**Aufgabe 1:**
Beantworten Sie zum Abschnitt über Maiers Sprache:
(a) Wer bescheinigte Maier in einem Interview eine „unglaubliche Sprachgewalt“?
(b) Wie beschrieb Maier seine eigene Sprache?
(c) Von welchem Humor sind Maiers Sätze laut dem Abschnitt durchzogen?
**Aufgabe 2:** Schreiben Sie aus dem Abschnitt über Maiers Sprache den Teil ab, der mit „So leicht sich“ beginnt und mit „trockenen Humor durchzogen.“ endet.

**Zitierter Abschnitt:**
··········

So leicht sich Maiers Beobachtungen auch lesen lassen, man sollte seiner präzisen und genauen Sprachverwendung besondere Aufmerksamkeit schenken. In einem Interview mit Denis Scheck gab sich Maier einmal verwundert, als der Literaturkritiker ihm eine „unglaubliche Sprachgewalt“ attestierte. Seine Sprache sei doch, so der Autor, „nichts anderes als vollkommen einfach“, sie habe „keinen Kunstanspruch, aber auch keinen Einfachheitsanspruch“. Doch in genau dieser Sprache, ohne auch nur ein überflüssiges Wort zu verwenden, bedient Maier die gesamte Klaviatur von zart einfühlsam bis laut und derb schimpfend. Darüber hinaus sind seine Sätze stets von einem genauso feinen wie trockenen Humor durchzogen.

··········

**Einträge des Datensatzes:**
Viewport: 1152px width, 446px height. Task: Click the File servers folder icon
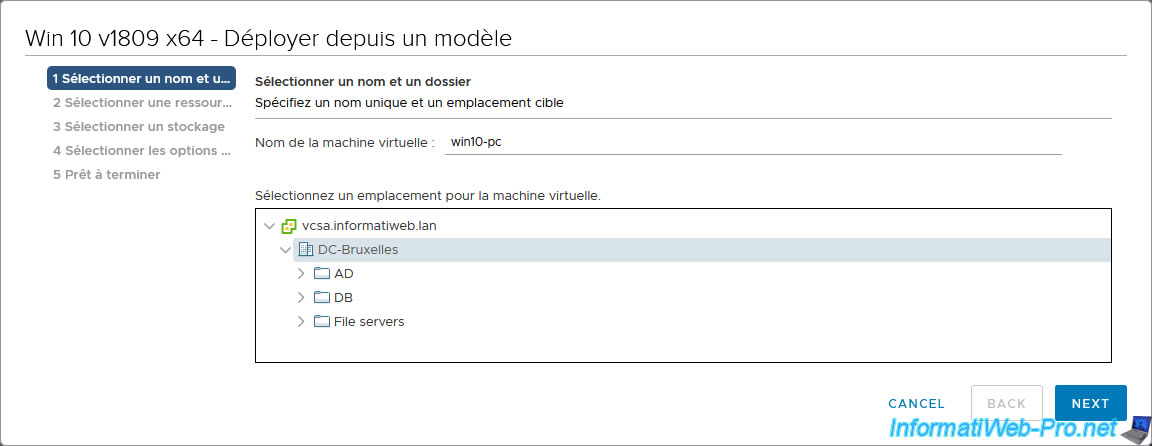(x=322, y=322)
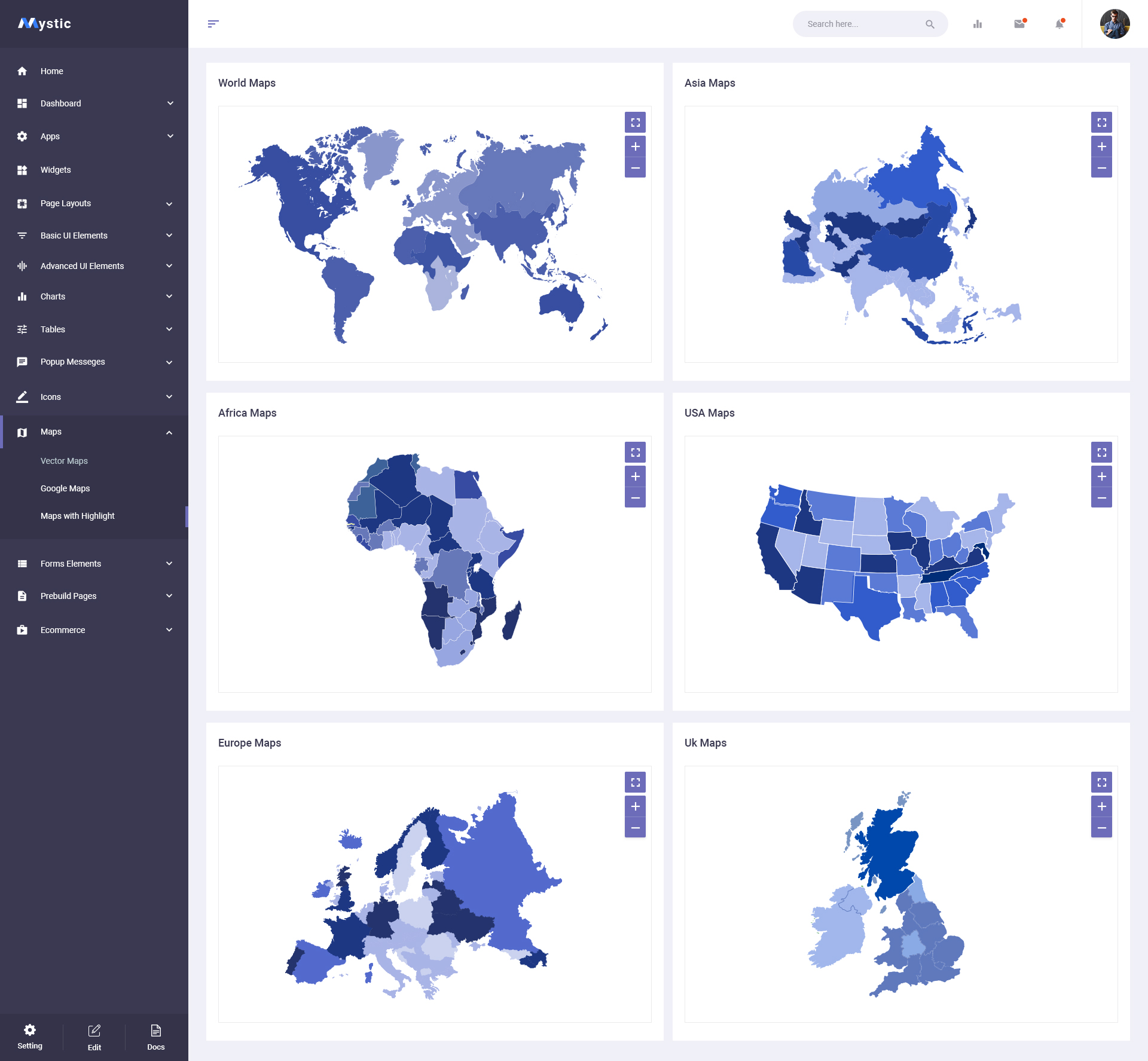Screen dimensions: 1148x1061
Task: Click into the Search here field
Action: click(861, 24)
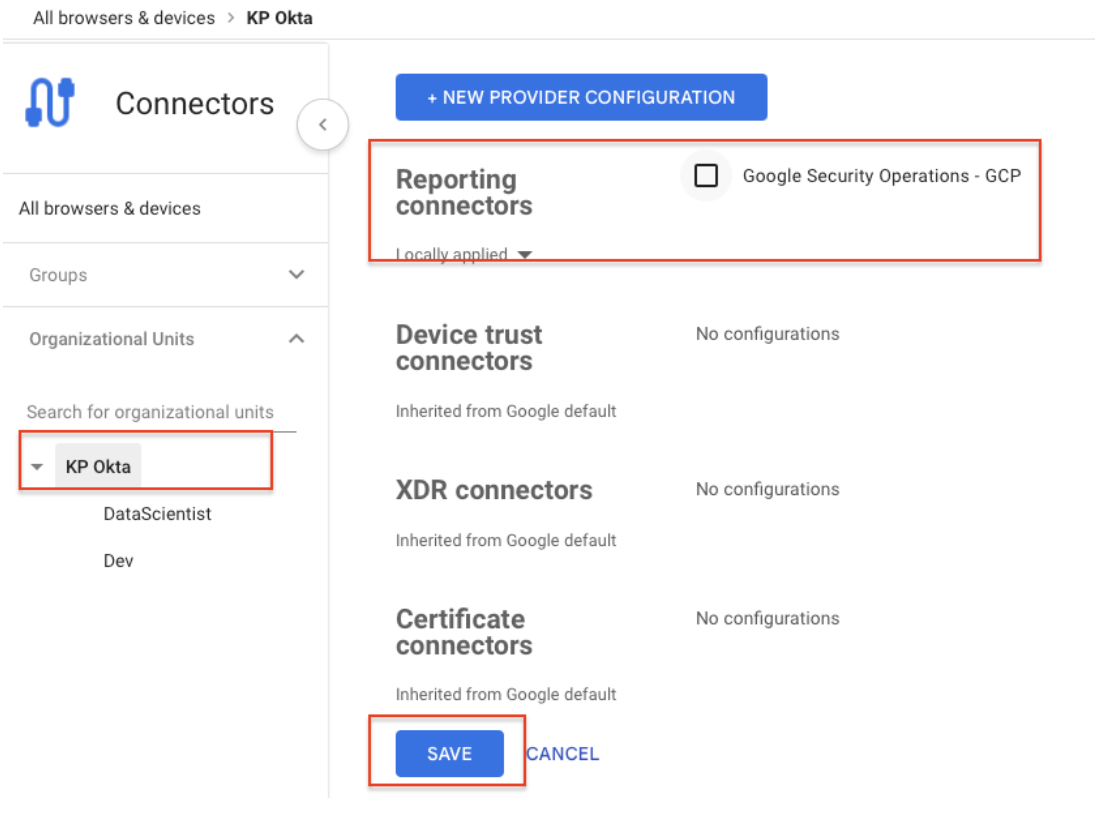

··········

**Vollständige Antwort 1:**
(a) Der Literaturkritiker Denis Scheck.
(b) Als „nichts anderes als vollkommen einfach“. Sie habe „keinen Kunstanspruch, aber auch keinen Einfachheitsanspruch“.
(c) Von einem genauso feinen wie trockenen Humor.

**Vollständige Antwort 2:**
So leicht sich Maiers Beobachtungen auch lesen lassen, man sollte seiner präzisen und genauen Sprachverwendung besondere Aufmerksamkeit schenken. In einem Interview mit Denis Scheck gab sich Maier einmal verwundert, als der Literaturkritiker ihm eine „unglaubliche Sprachgewalt“ attestierte. Seine Sprache sei doch, so der Autor, „nichts anderes als vollkommen einfach“, sie habe „keinen Kunstanspruch, aber auch keinen Einfachheitsanspruch“. Doch in genau dieser Sprache, ohne auch nur ein überflüssiges Wort zu verwenden, bedient Maier die gesamte Klaviatur von zart einfühlsam bis laut und derb schimpfend. Darüber hinaus sind seine Sätze stets von einem genauso feinen wie trockenen Humor durchzogen.